You either went to university and became a professional, or you dropped out and you went into retail. 

00:12:39 Speaker 1 

And we’ve got to refill that bucket of of skilled workers in that middle tier employment range. And it’s a good career to have. It’s a lifelong career. It pays well and you will be able to have that job for your entire life. 

00:12:56 Speaker 1 

And that’s what what, what we need, we need to fill that and I think. 

00:13:00 Speaker 1 

That promoting stem promoting CTE, that’s what we’re we’re trying to achieve. We’re trying to fill the bucket with, with, with, with labor, they’re, you know, there’s the the, there’s the semiconductor industries building fabs all around the country.
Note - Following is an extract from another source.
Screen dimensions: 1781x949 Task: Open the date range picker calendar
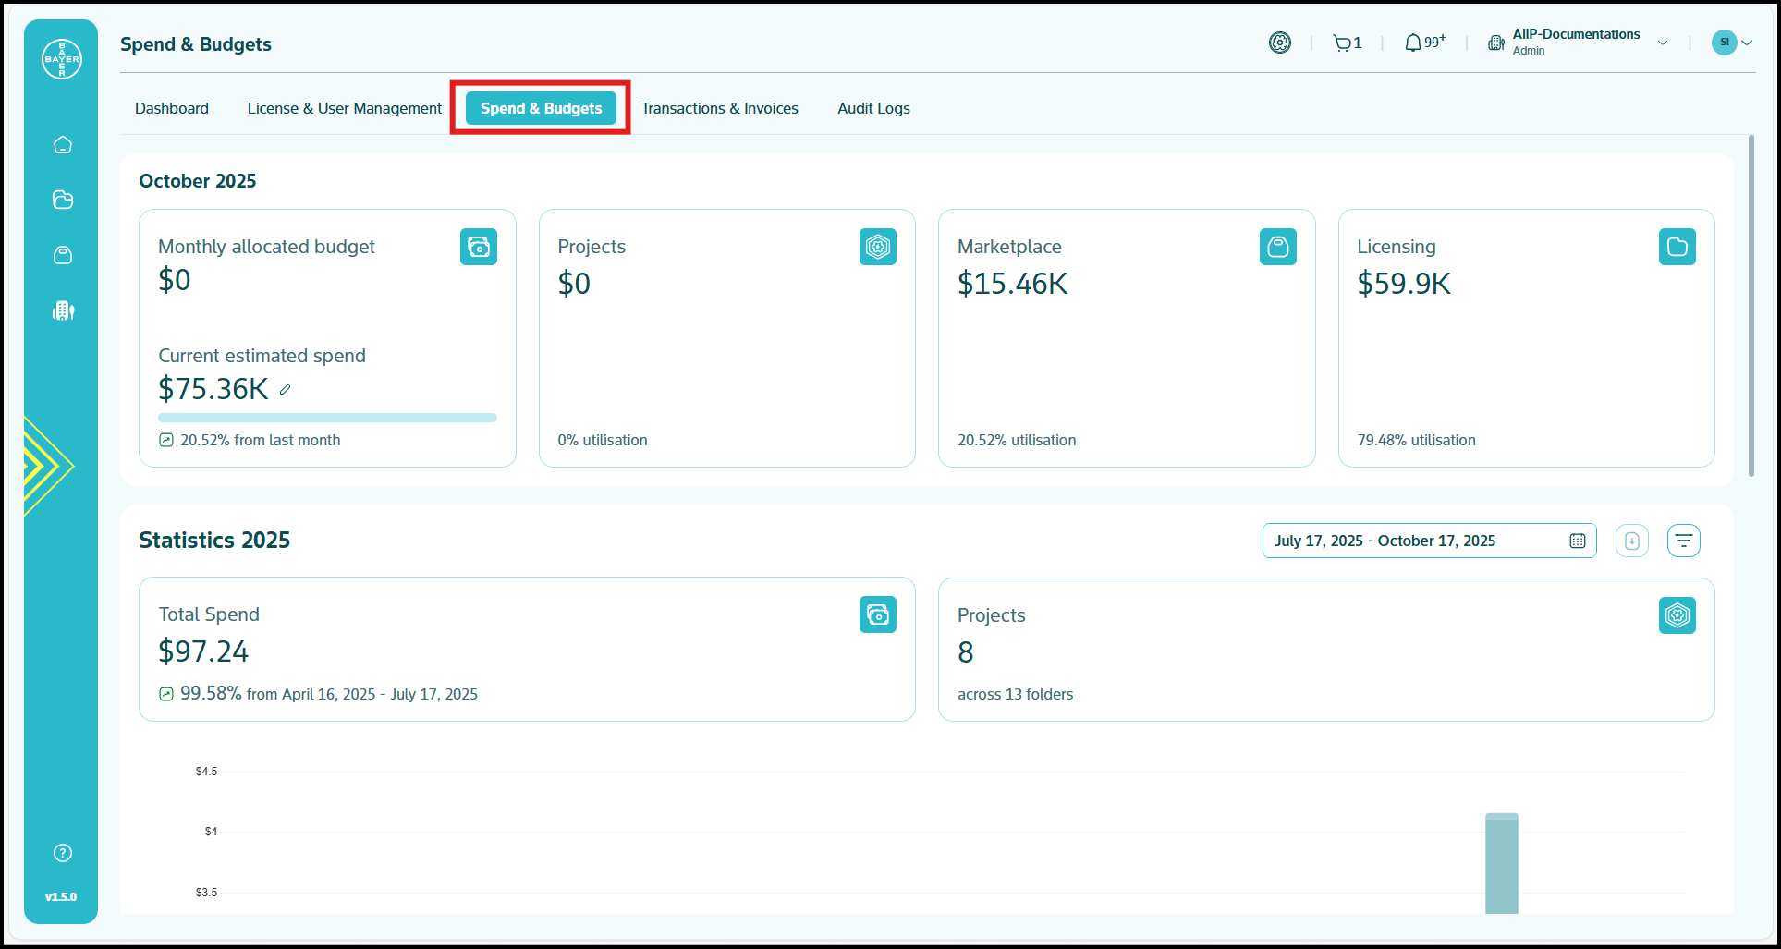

You know talking about 10s of thousands of of employees that are short the statistics in manufacturing. 

00:13:22 Speaker 1 

10s of thousands if not hundreds of thousands of employees missing. 

00:13:26 Speaker 1 

Talking in in, in, in very, very large numbers. 

00:13:30 Speaker 1 

We can’t train that many people even. 

00:13:33 Speaker 1 

If we try, but we’ve got to. 

00:13:34 Speaker 1 

Try and so we’ve got to fill that bucket and that’s what stem is doing. It’s taking people that maybe will not find a place for themselves in. 

00:13:45 Speaker 1 

In in in the workforce, unless they know that there’s the space for technology and that they become familiar with it and they go into it, that’s that’s what what we’re we’re focused on and told. 

00:13:58 Speaker 2 

Well, exciting stuff. Look forward to seeing, and TeleTech and Coder Z next week down on the show floor in person, but in the meantime again, Graham, I appreciate your time and and your insights into the work that you do. It’s it’s impressive stuff. 

00:14:12 Speaker 1 

It’s a pleasure. Thank you very much for your time.